Copy out the stretch of the listing from the line containing "Open the 미니게임" through the line containing "coord(200,49)", keeping every character unchanged.
-- BEGIN DATA SECTION --
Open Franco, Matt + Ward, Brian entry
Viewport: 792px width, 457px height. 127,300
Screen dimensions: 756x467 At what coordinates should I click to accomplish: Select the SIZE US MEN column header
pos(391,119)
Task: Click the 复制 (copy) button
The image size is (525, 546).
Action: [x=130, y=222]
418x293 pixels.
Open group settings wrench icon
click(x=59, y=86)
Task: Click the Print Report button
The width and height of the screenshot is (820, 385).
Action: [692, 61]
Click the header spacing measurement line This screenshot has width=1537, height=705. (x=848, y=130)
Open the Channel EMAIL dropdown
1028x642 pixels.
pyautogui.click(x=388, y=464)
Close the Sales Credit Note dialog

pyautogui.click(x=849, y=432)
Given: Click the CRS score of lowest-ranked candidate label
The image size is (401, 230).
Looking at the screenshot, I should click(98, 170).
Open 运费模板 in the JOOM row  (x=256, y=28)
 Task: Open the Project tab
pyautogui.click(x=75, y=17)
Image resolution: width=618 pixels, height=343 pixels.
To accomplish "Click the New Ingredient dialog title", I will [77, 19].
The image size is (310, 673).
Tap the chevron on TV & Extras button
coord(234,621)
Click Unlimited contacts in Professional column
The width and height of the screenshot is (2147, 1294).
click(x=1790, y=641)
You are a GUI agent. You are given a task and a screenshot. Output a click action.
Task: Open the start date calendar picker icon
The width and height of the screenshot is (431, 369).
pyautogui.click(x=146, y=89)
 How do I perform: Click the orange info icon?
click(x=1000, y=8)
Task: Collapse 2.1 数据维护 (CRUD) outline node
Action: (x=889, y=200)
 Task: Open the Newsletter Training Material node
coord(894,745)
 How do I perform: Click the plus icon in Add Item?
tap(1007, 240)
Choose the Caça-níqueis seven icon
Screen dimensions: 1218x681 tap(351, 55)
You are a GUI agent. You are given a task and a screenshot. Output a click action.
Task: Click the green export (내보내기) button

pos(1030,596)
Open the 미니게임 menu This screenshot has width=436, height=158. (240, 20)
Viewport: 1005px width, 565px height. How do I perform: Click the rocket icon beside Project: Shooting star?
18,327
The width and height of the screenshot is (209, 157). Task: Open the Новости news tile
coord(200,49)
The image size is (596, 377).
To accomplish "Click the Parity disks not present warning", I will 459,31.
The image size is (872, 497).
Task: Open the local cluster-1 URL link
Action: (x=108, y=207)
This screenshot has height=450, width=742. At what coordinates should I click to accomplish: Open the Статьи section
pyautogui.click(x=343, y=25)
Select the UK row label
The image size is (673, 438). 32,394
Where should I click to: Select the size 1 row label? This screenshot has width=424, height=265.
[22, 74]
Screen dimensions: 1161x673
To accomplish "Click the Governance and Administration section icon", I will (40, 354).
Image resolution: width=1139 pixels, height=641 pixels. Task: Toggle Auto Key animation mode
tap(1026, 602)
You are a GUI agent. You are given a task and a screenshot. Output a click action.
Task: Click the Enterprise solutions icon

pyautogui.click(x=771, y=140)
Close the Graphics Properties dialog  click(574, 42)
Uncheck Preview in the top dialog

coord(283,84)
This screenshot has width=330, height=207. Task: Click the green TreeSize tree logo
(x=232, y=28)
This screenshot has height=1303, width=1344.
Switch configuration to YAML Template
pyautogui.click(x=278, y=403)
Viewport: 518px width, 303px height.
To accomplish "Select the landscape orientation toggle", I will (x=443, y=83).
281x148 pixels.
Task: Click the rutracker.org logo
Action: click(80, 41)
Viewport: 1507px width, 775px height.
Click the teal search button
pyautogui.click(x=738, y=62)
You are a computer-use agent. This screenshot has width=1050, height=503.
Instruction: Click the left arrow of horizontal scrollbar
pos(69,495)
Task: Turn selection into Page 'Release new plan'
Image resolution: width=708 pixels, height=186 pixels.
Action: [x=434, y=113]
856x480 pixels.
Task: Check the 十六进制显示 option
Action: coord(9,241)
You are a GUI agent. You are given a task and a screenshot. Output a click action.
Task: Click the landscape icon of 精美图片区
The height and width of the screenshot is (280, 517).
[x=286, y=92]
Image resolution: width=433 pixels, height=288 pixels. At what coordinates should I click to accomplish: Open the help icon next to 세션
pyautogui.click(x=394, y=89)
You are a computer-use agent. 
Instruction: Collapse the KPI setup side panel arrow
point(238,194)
-- END DATA SECTION --
> [RESULT FOR THIS EXERCISE]
Open the 미니게임 menu This screenshot has width=436, height=158. (240, 20)
Viewport: 1005px width, 565px height. How do I perform: Click the rocket icon beside Project: Shooting star?
18,327
The width and height of the screenshot is (209, 157). Task: Open the Новости news tile
coord(200,49)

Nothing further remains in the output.